Missionaries for The Church of Jesus Christ of Latter-day Saints are sometimes reassigned due to political or social strife, such as the recent case in Bolivia, or face severe restrictions on how to carry out their work, as we’ve seen in Russia in recent years. Now we can add to the list “economic conditions,” as the Church announced it was pulling back its missionary presence in the West African nation.
According to Daniel Woodruff, spokesperson for the Church, Liberia’s deteriorating economic condition, including a lack of “adequate supplies” (gas reserves have been close to running out), has forced the Church to action. Over the next week, 23 young missionaries who were nearing the scheduled end of their missions will return home early. Eight other missionaries who had been preparing to come to the field will be temporarily reassigned to other missions. That leaves 99 missionaries in the Liberia Monrovia Mission who, according to Woodruff, have adequate supplies to move forward.
We’re far removed from the days of “thou shalt take no purse nor scrip.”
This isn’t the first time the Church has pulled missionaries from Liberia. The country endured a brutal civil war in the 1990s, slowing missionary work (and forming the basis for the movie Freetown, which chronicled missionaries’ efforts to flee the country). An Ebola outbreak in 2014 resulted in the temporary removal of all missionaries. They returned 13 months later.

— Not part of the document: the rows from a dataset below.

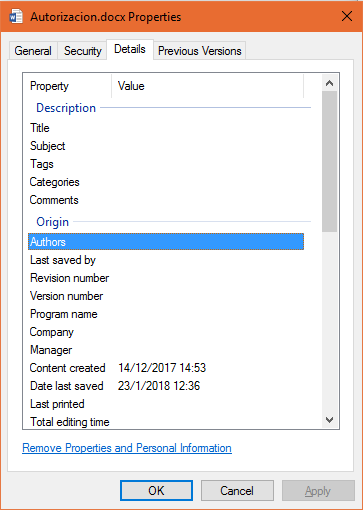
Task: Click the scroll down arrow
Action: pyautogui.click(x=329, y=420)
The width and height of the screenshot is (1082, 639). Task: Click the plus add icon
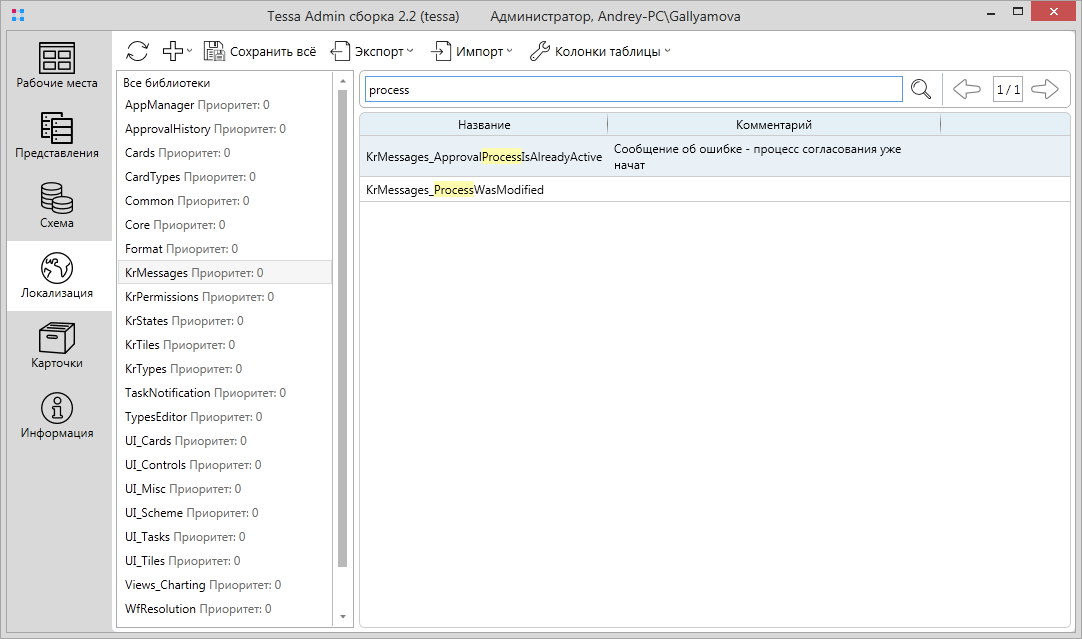[173, 51]
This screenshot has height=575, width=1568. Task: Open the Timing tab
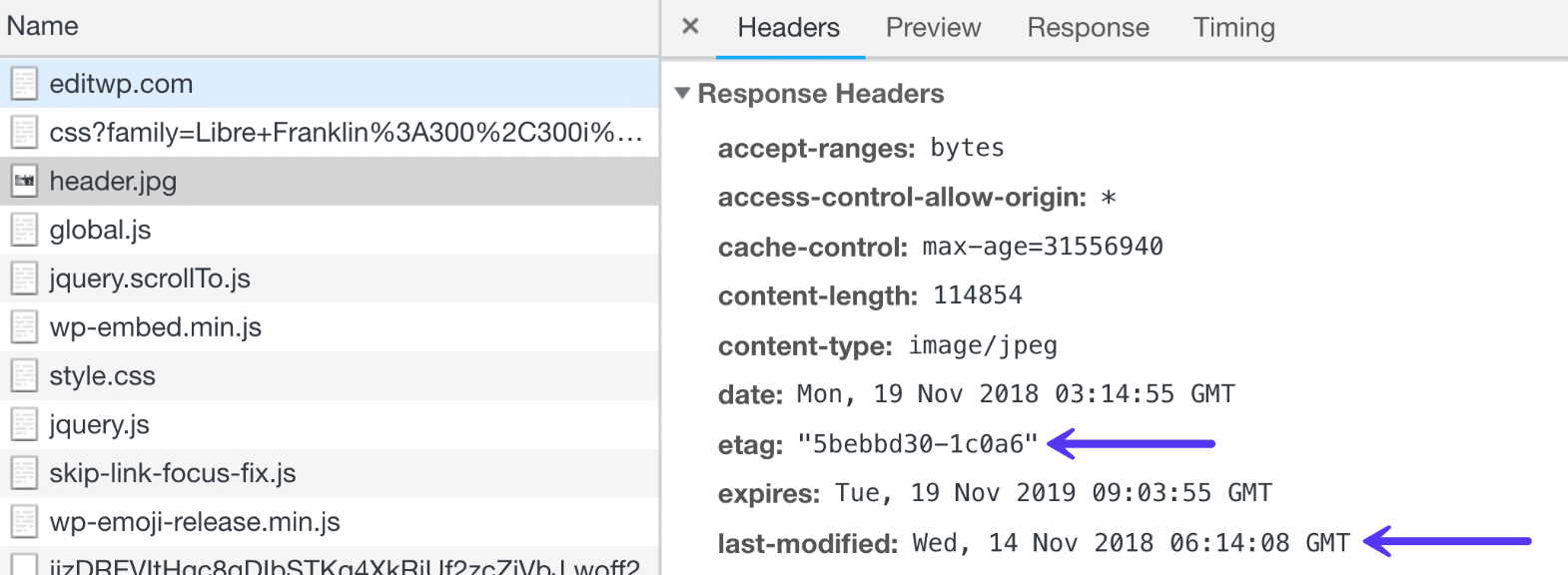[x=1232, y=27]
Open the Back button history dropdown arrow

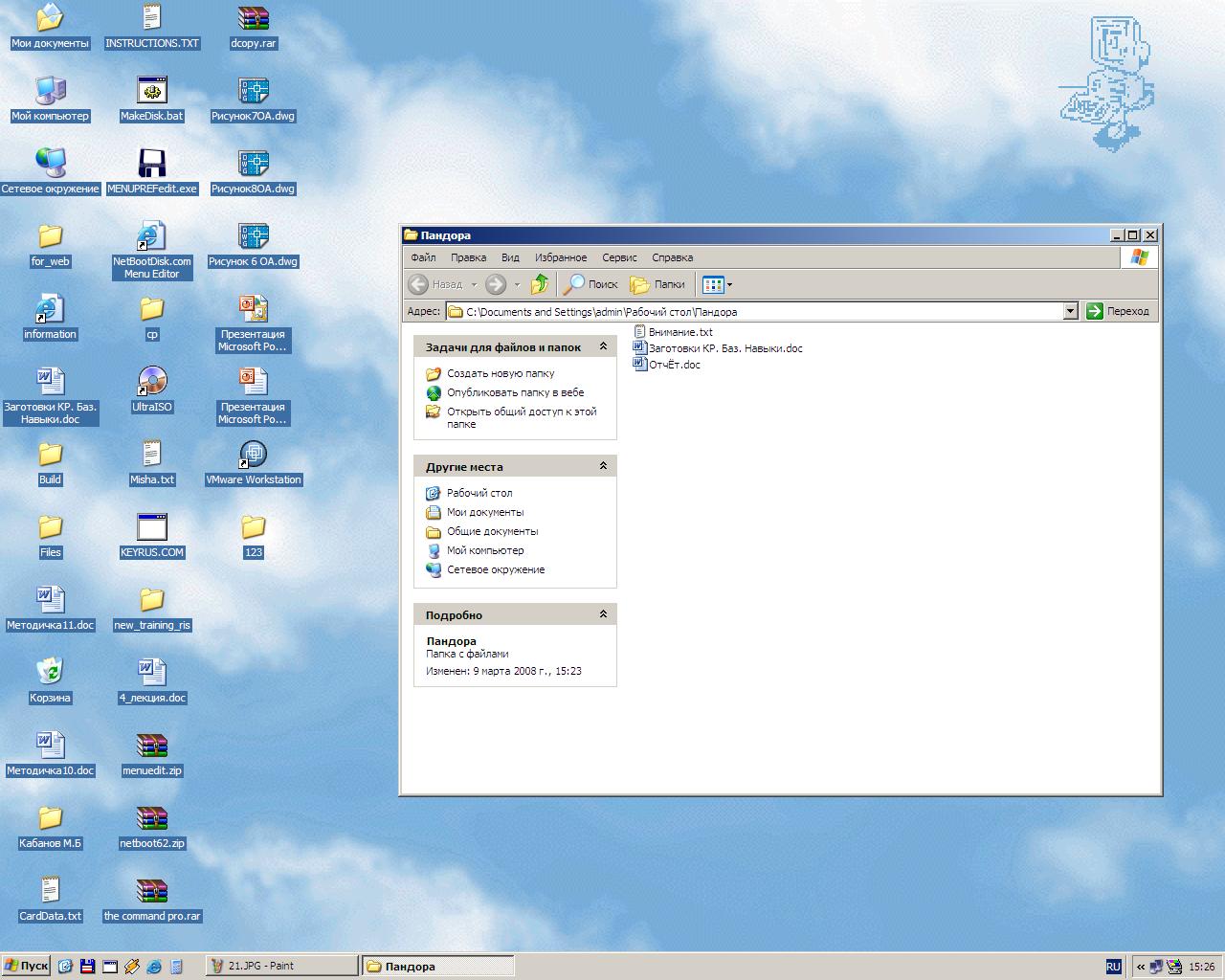click(x=474, y=284)
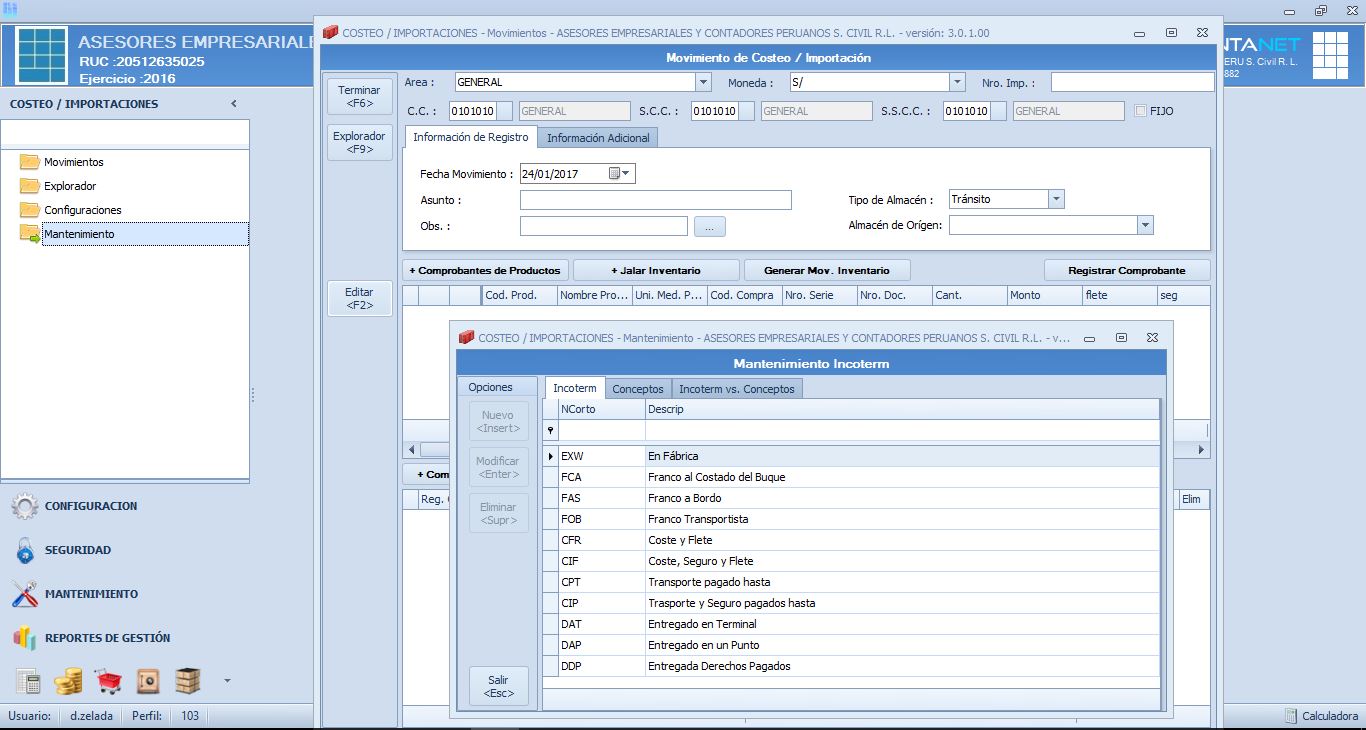
Task: Expand the Almacén de Orígen dropdown
Action: click(x=1145, y=226)
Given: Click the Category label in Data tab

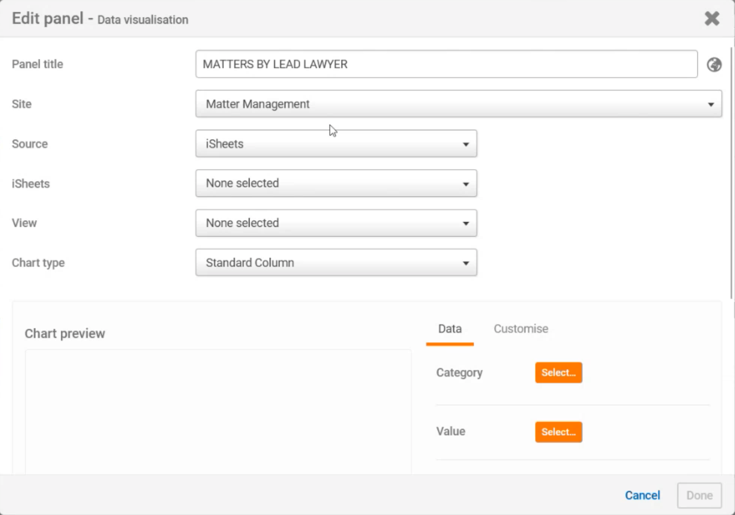Looking at the screenshot, I should click(x=459, y=373).
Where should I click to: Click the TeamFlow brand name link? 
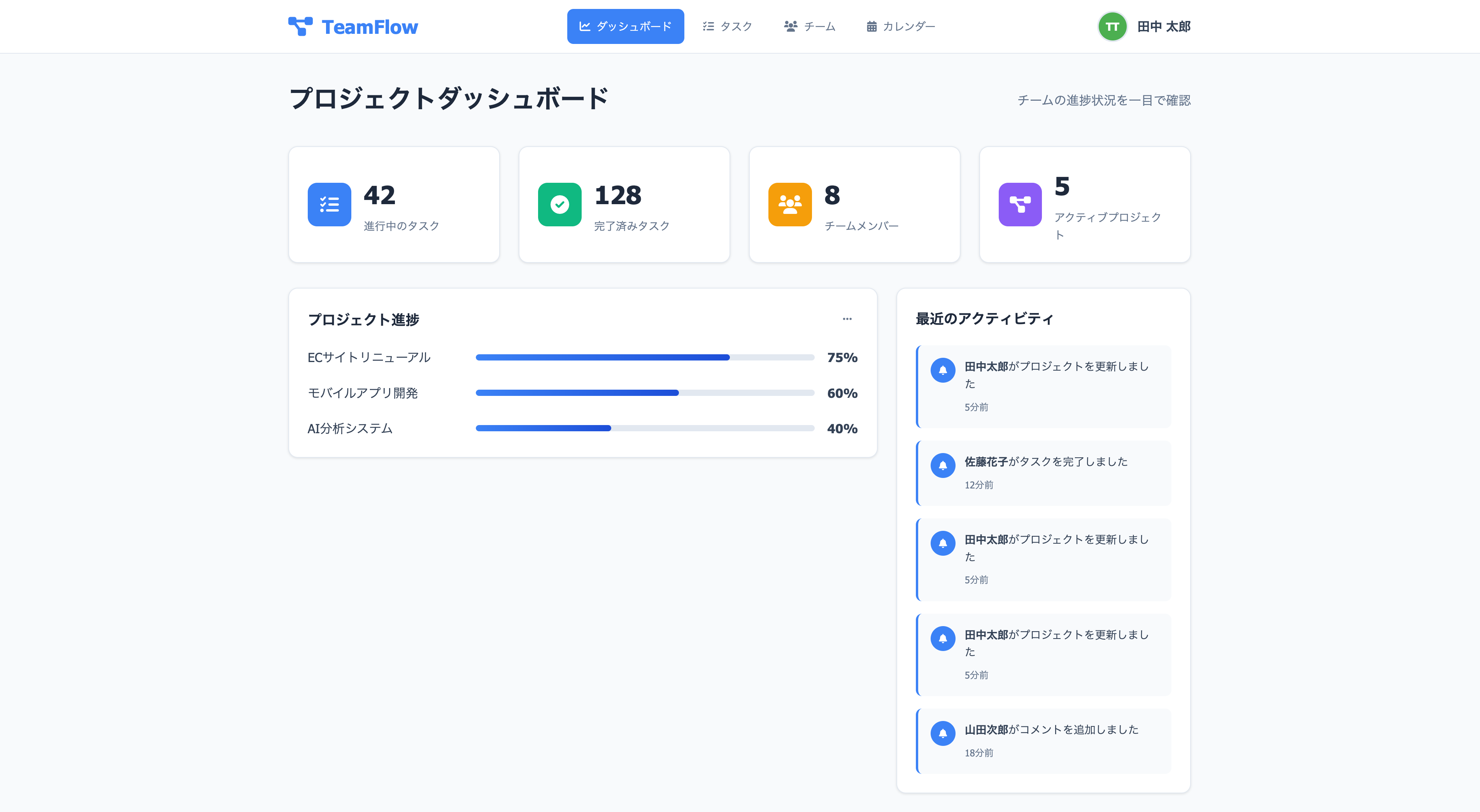[x=370, y=27]
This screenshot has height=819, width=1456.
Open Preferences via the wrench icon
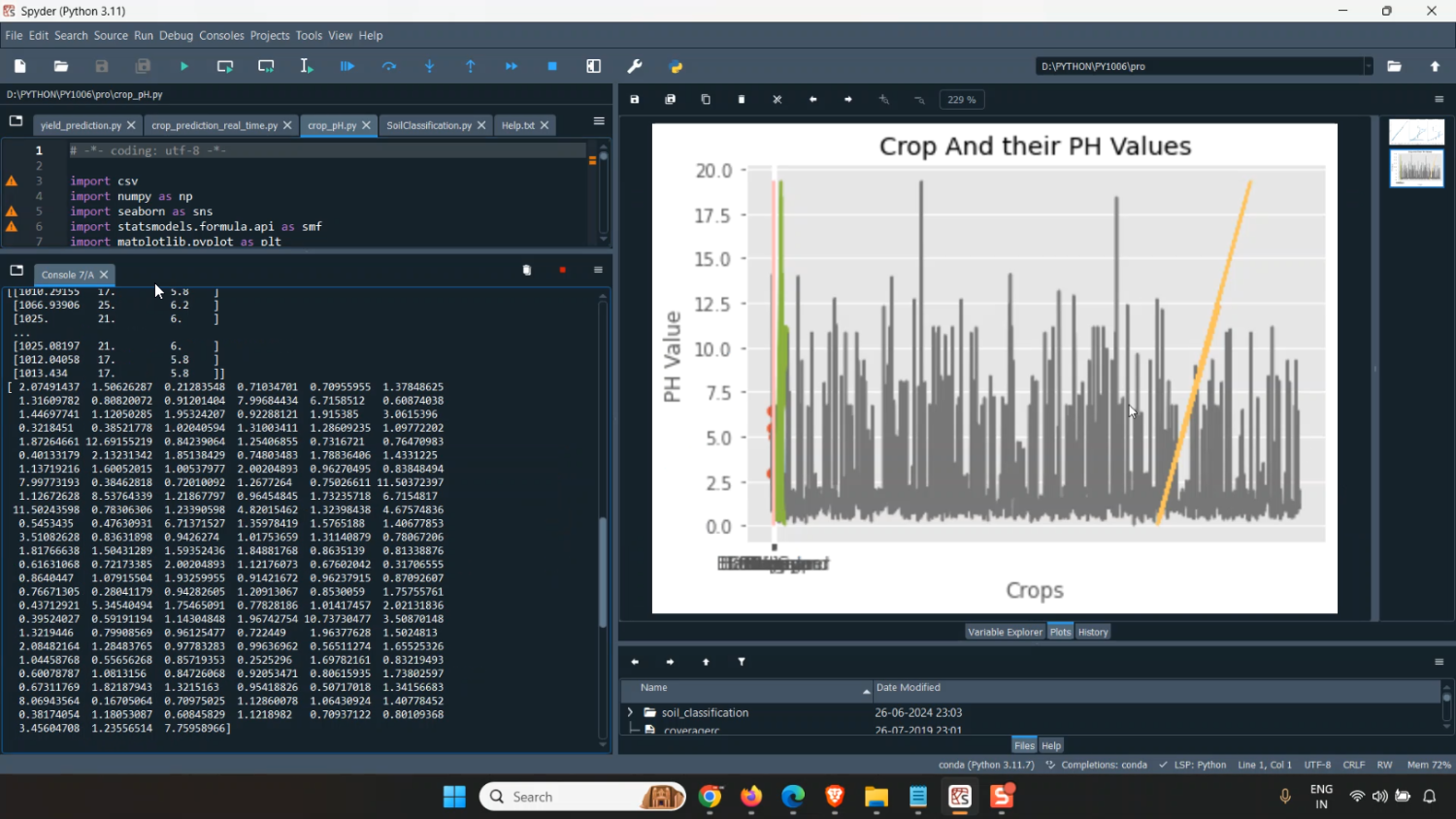pos(635,66)
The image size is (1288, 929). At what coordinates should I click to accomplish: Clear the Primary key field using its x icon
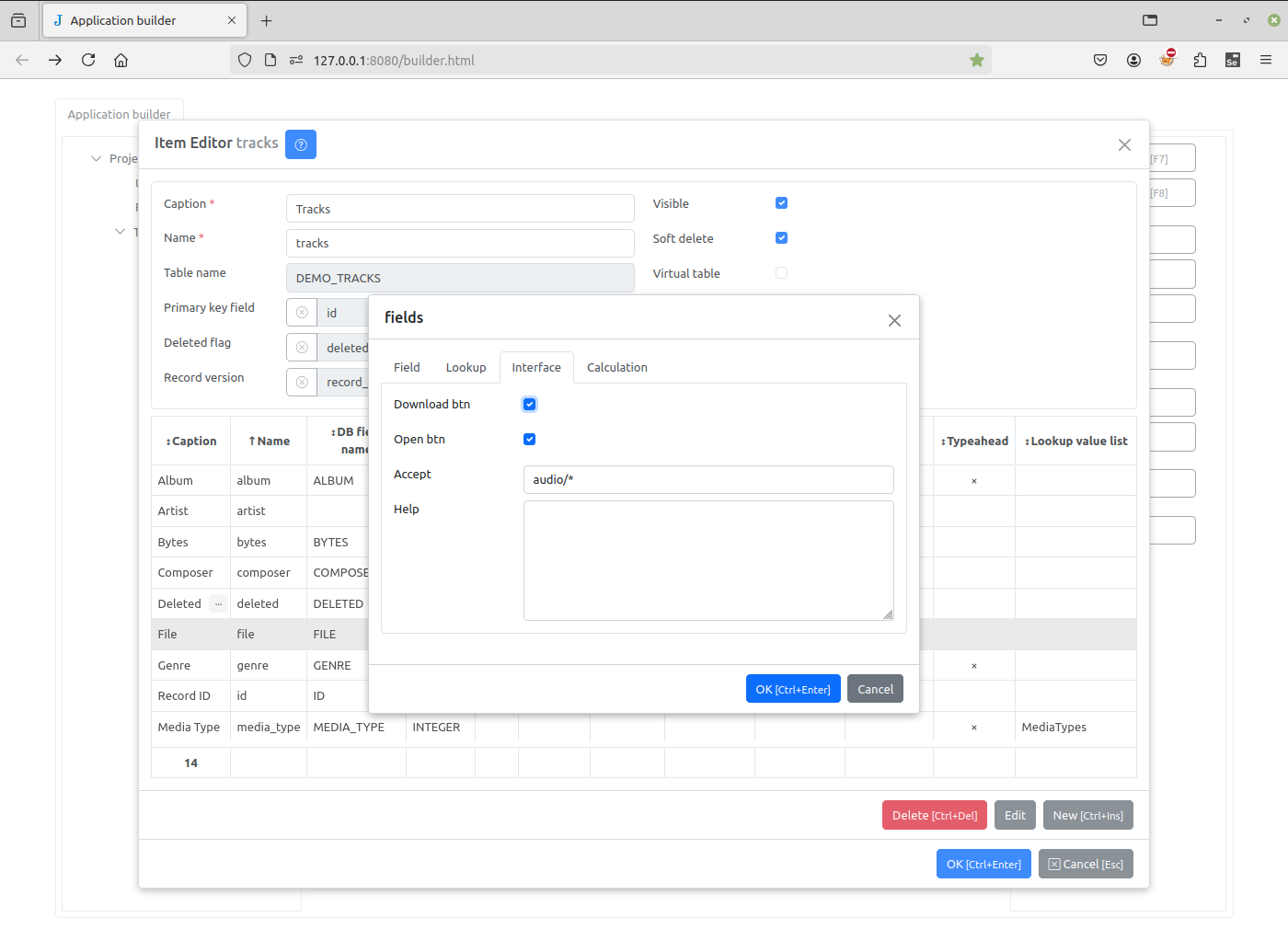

Liberia is Africa’s first and oldest modern republic, having been settled by freed slaves at the encouragement of the America Colonization Society. Its capital, Monrovia, is named for U.S. president James Monroe. The country his home to over 13,000 Latter-day Saints across 48 congregations. Temples are being built in neighboring Cote d’Ivoire and Sierra Leone. The West Africa Area of the Church, a hotbed of missionary activity, welcome its 100th organized stake in 2018.